DATA IN THIS EXERCISE:
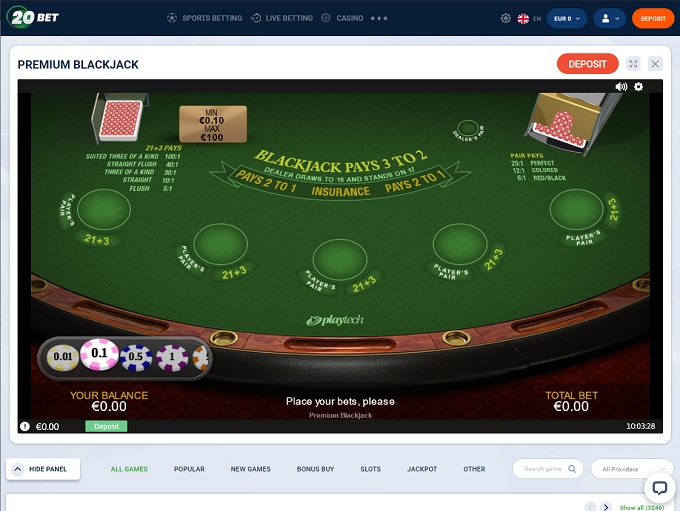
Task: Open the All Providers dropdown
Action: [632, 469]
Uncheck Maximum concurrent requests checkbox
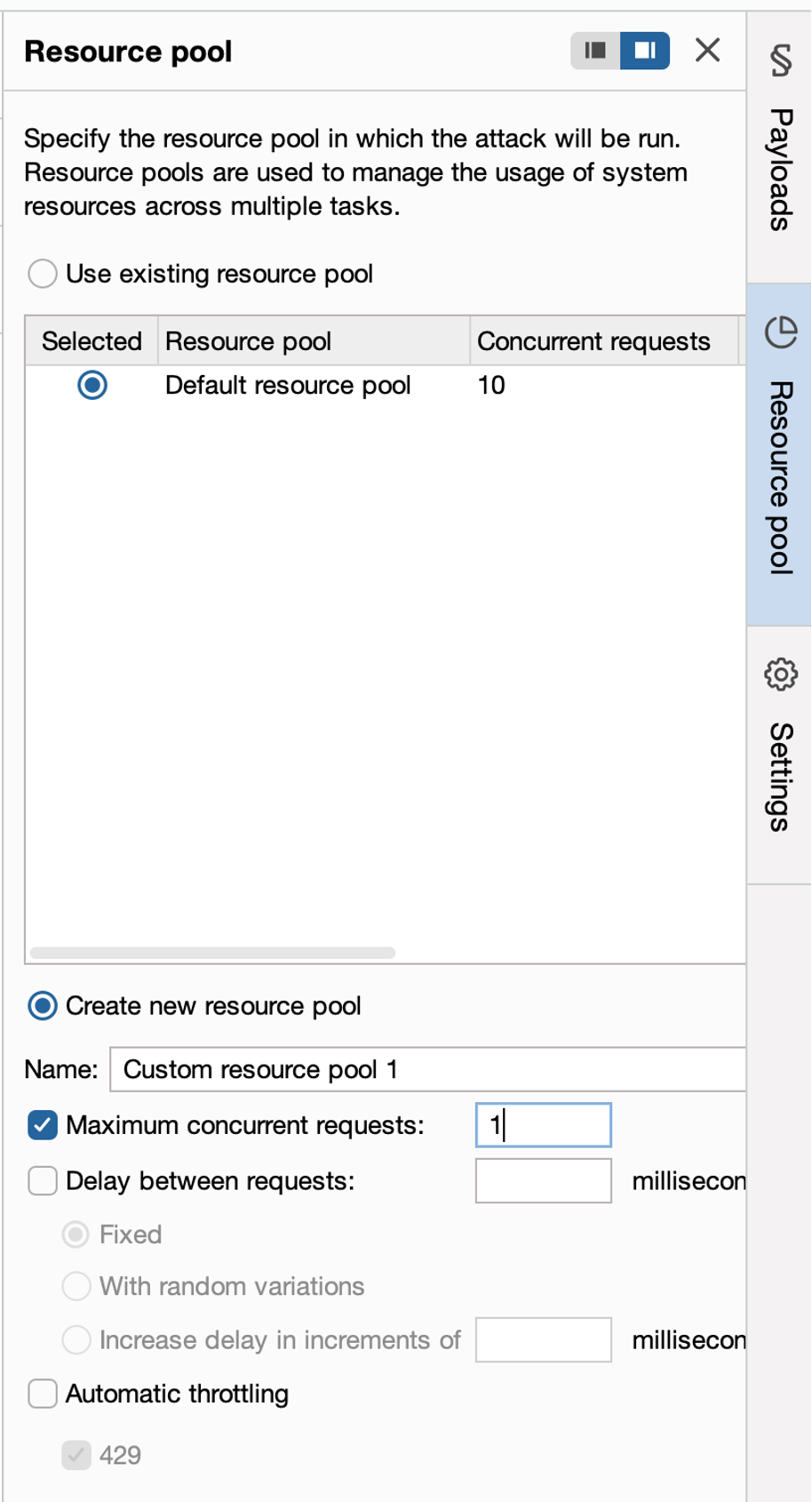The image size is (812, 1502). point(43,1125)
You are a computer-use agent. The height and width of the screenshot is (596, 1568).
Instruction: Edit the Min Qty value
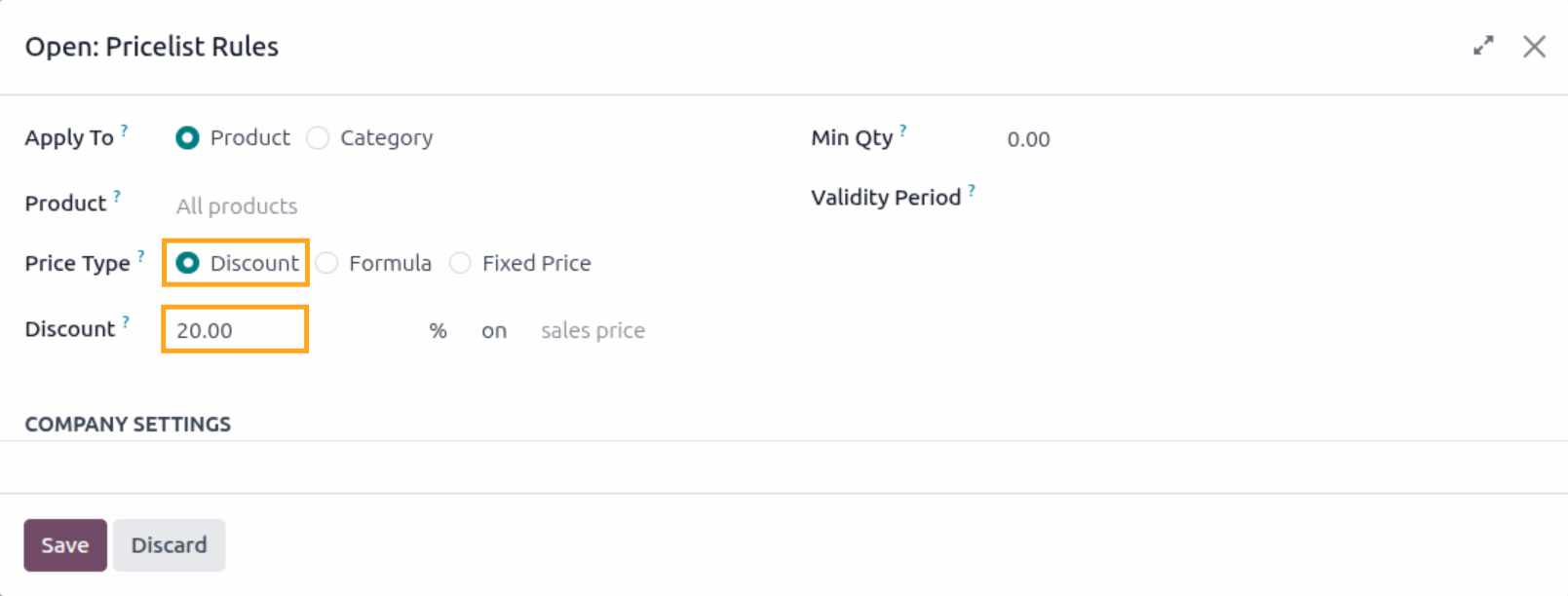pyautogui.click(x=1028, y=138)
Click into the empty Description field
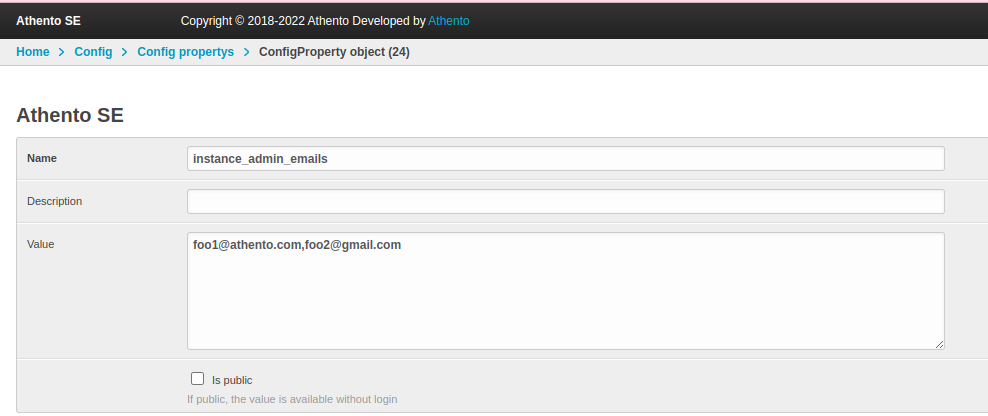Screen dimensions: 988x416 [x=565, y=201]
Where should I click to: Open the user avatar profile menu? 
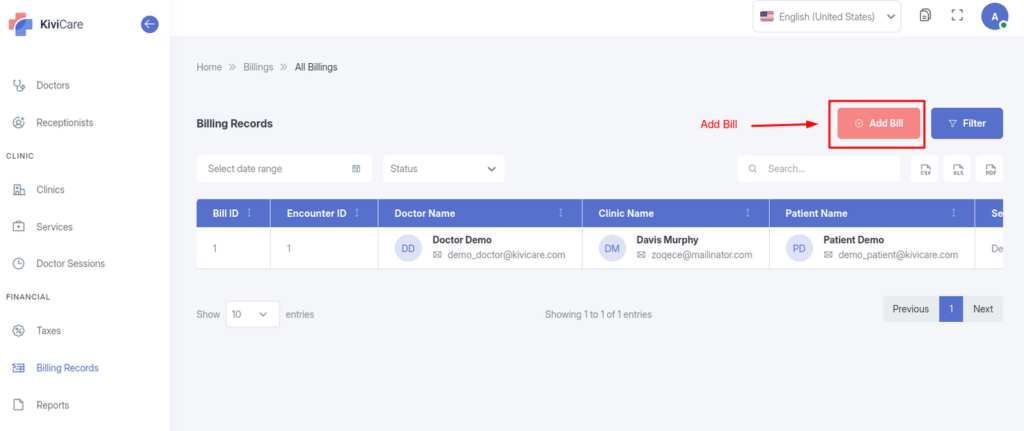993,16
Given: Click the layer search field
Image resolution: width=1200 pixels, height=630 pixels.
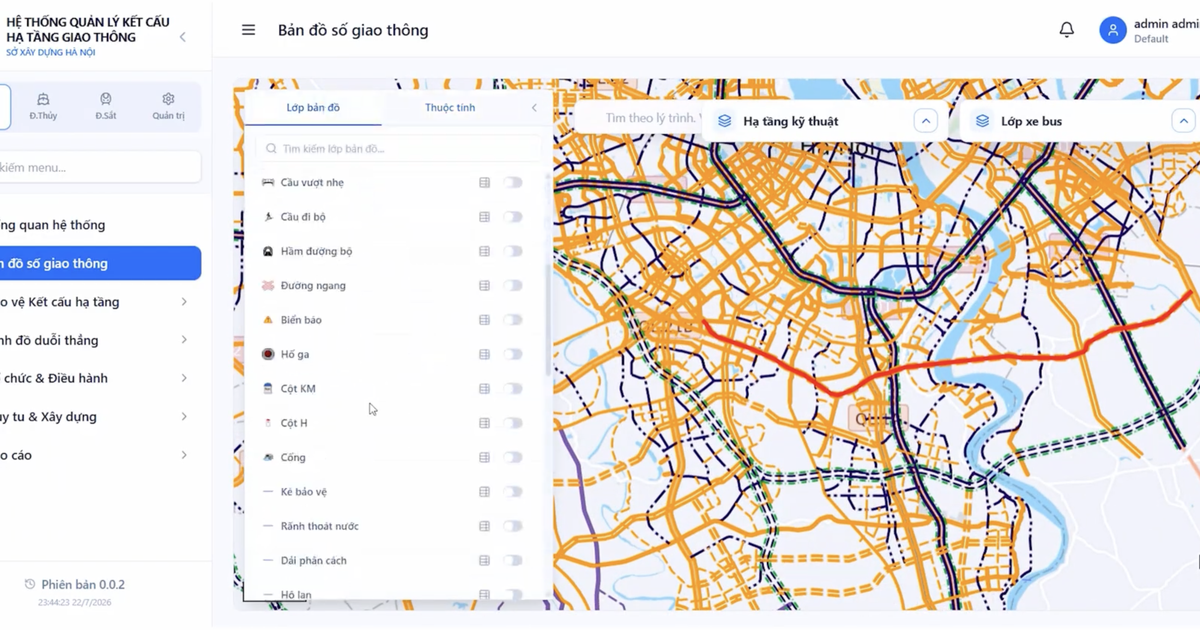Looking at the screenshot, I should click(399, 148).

WHAT YOU SHOULD DO: Using the records above, copy exactly and only the lines from the line with "Given: Click the layer search field" through the end, both included; leave every picture out.

RESPONSE BELOW:
Given: Click the layer search field
Image resolution: width=1200 pixels, height=630 pixels.
Looking at the screenshot, I should click(399, 148).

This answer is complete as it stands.